Because government cannot and should not do everything, should it do nothing? Does a government’s inability to completely solve a problem invite rejection of first steps?

Celebrity: Kennedy did not invent the celebrity politician but he was the first to exploit looks, charisma, and a photogenic family in the TV age. The 1960 campaign swung when he beat the more experienced but less-media savvy Richard Nixon in TV debates. Kennedy confessed that he would not be an effective president or possibly even have become president without television.

A journalist once wrote of Canada’s 1968 “Trudeaumania” election: “Canadians had enviously watched the presidency of John Kennedy, and continued to wish for a leader like him.” Last year, Canadians watched Trudeau’s son ride a wave of Kennedyesque celebrity while Nixon-like opponents attacked his appearance and gaps in his policies and resume, all the while forgetting Kennedy’s lesson. And now Trudeau commands, Donald Trump confounds and Kevin O’Leary considers. Must our leaders now also be celebrities?

Public Privacy: Kennedy’s legacy was later tarnished by revelations of reckless sexual liaisons. He also hid serious health problems and daily drug injections that managed symptoms. The press was complicit in the secrecy and silence.

The post-Watergate media changed the relationship between public and private. Social media shattered it. Canada’s last election saw candidates humiliated and others withdraw due to social media gaffes and attacks. Many good people now avoid public service, fearing slander and privacy’s surrender. Can a flawed person be a valid candidate or good leader? Are there limits to our right to know?

Aspiration: Many recall lines from Kennedy’s stirring inaugural address: “Ask not what your country can do for you…” or “The torch has been passed to a new generation…” In June 1963, he called for world peace based on our shared humanity. The next day he went on TV and reframed Civil Rights as a moral imperative.
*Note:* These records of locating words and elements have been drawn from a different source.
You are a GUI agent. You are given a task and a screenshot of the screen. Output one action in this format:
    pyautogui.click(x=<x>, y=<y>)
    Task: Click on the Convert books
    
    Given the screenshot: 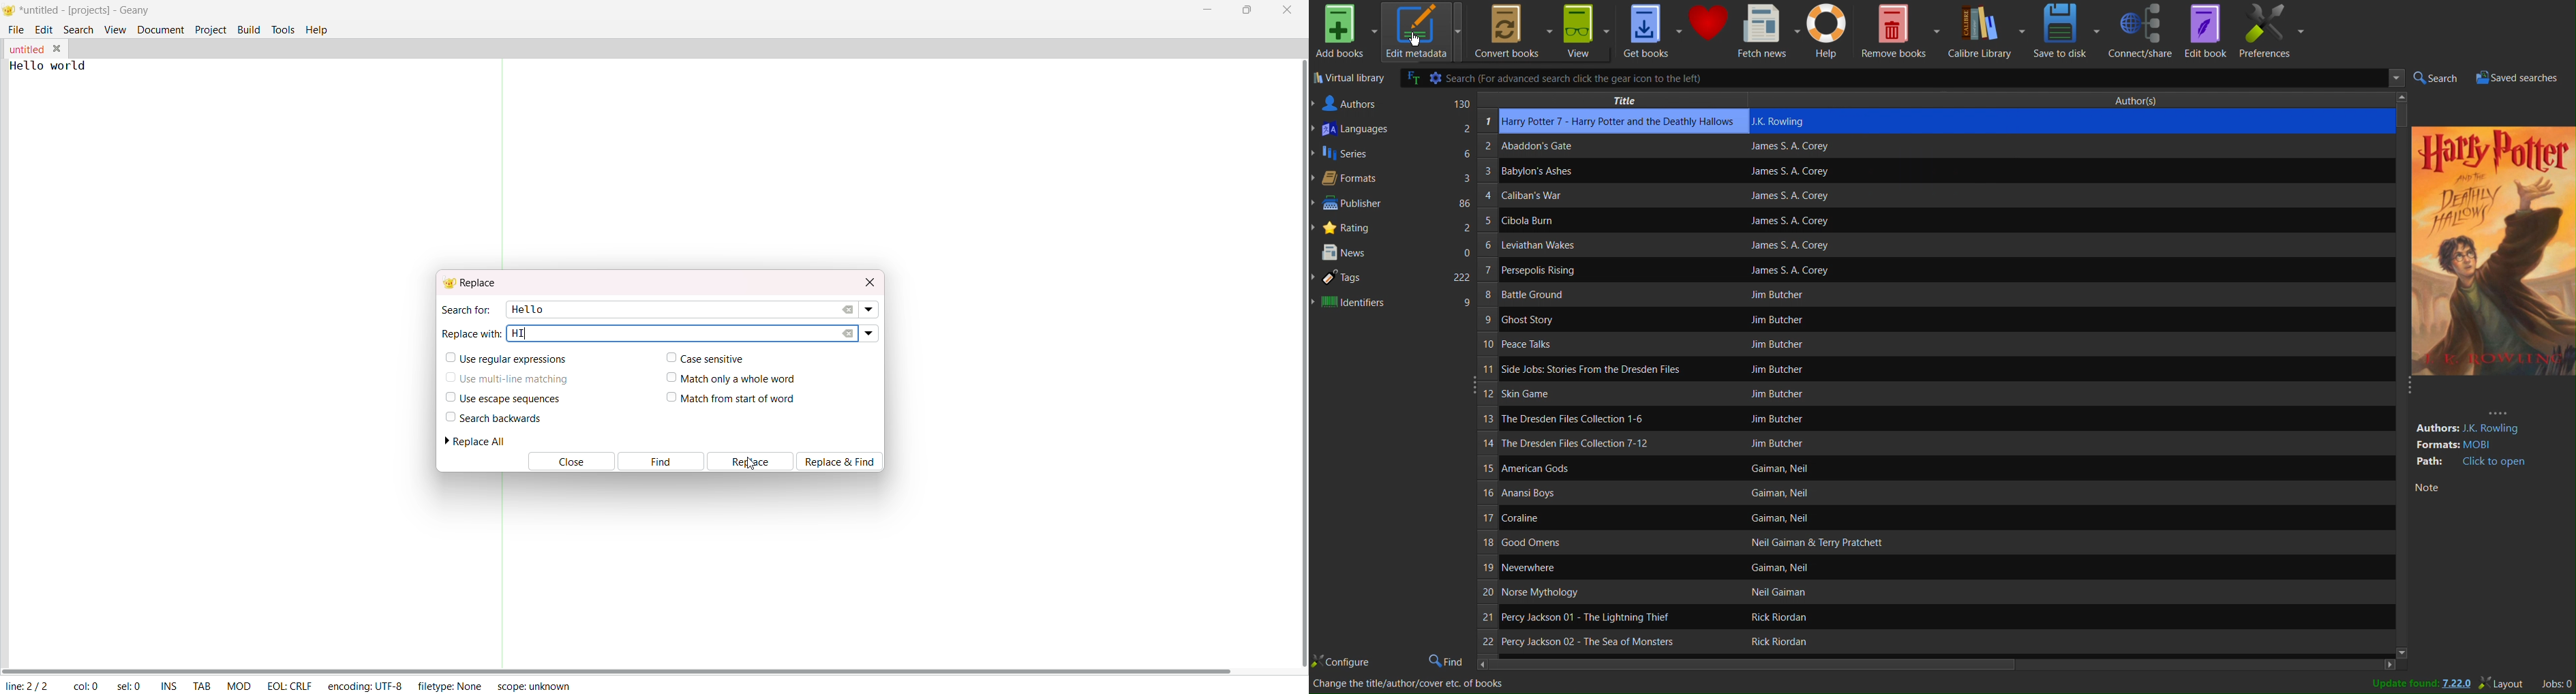 What is the action you would take?
    pyautogui.click(x=1510, y=31)
    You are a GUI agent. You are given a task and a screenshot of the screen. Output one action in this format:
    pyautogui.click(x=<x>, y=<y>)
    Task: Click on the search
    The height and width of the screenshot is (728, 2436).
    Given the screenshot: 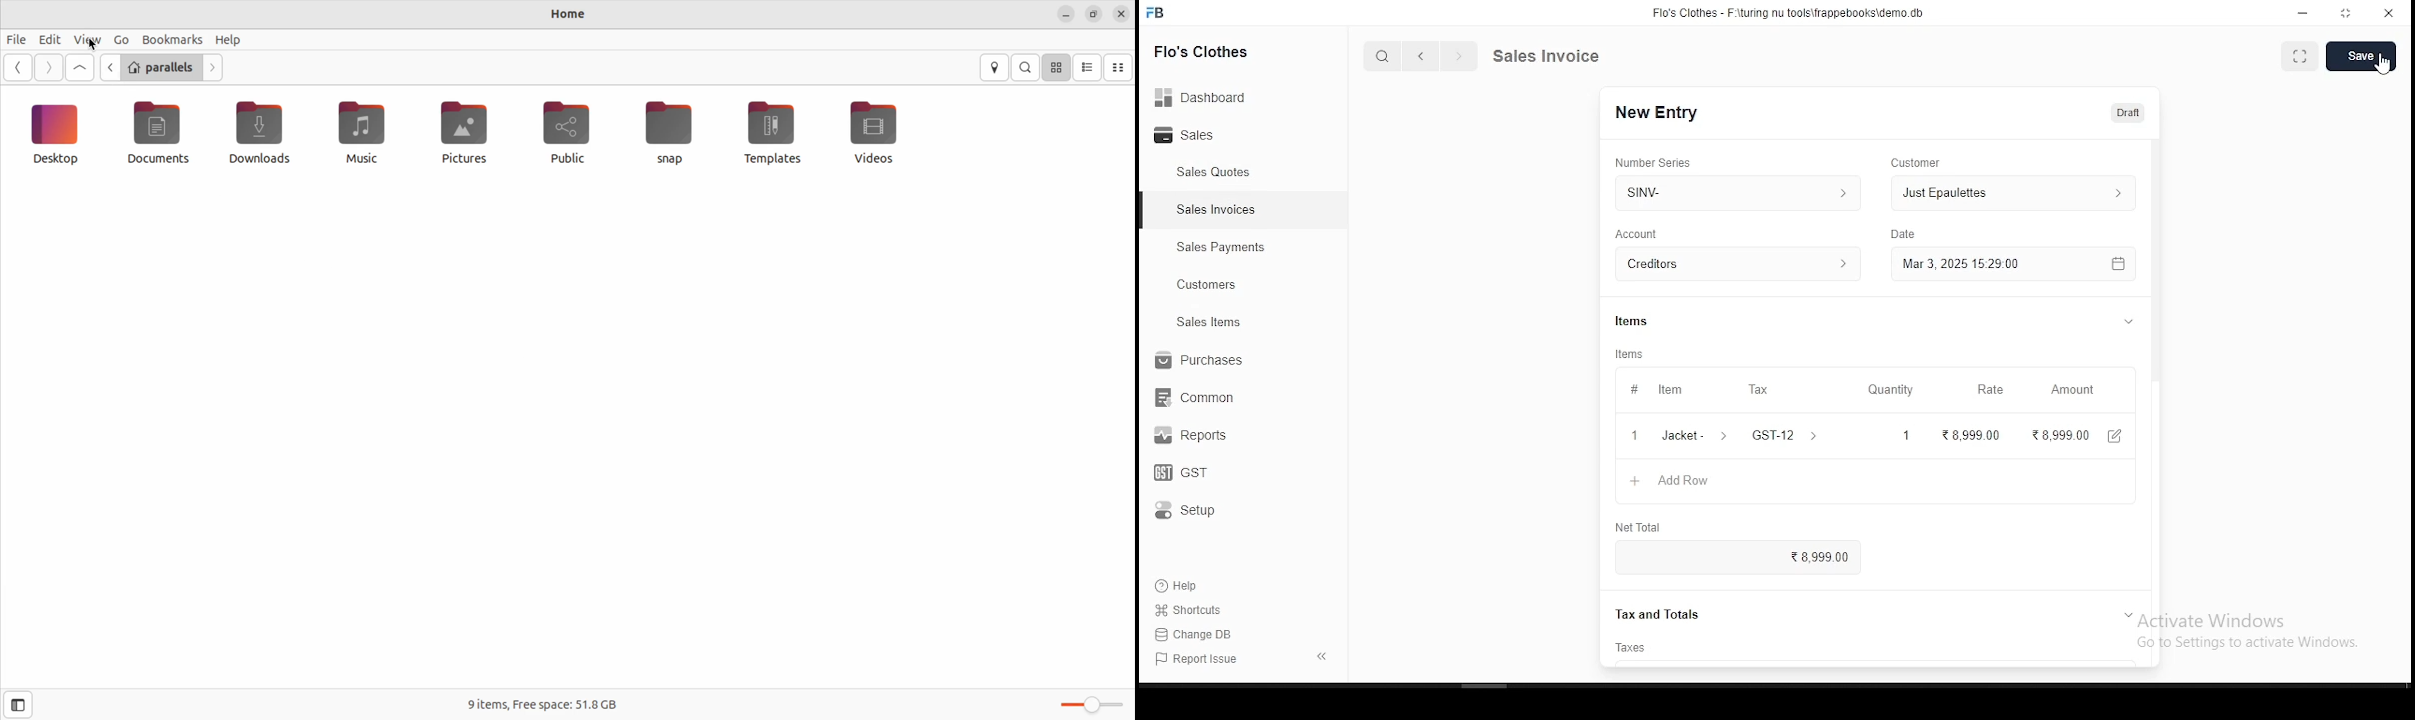 What is the action you would take?
    pyautogui.click(x=1382, y=55)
We are well served by neither demagoguery nor technocratic managers masquerading as leaders. Instead, with so much and so many dividing us, Kennedy reminds us that real leaders really lead and that we need words that inspire, dreams that unite, and the positing of challenging questions and grand goals. What’s wrong with shooting for the moon?

Kennedy still matters because, in the final analysis, his enduring gift was not programs or policies but his inspirational leadership. We should consider the questions he still poses and answers he suggests. We owe it to ourselves and our children to consider his audacious exhortation that idealism is not naïve, hope is not foolish, hardship is incentive, and community can extend beyond one’s family, class, race, or even country.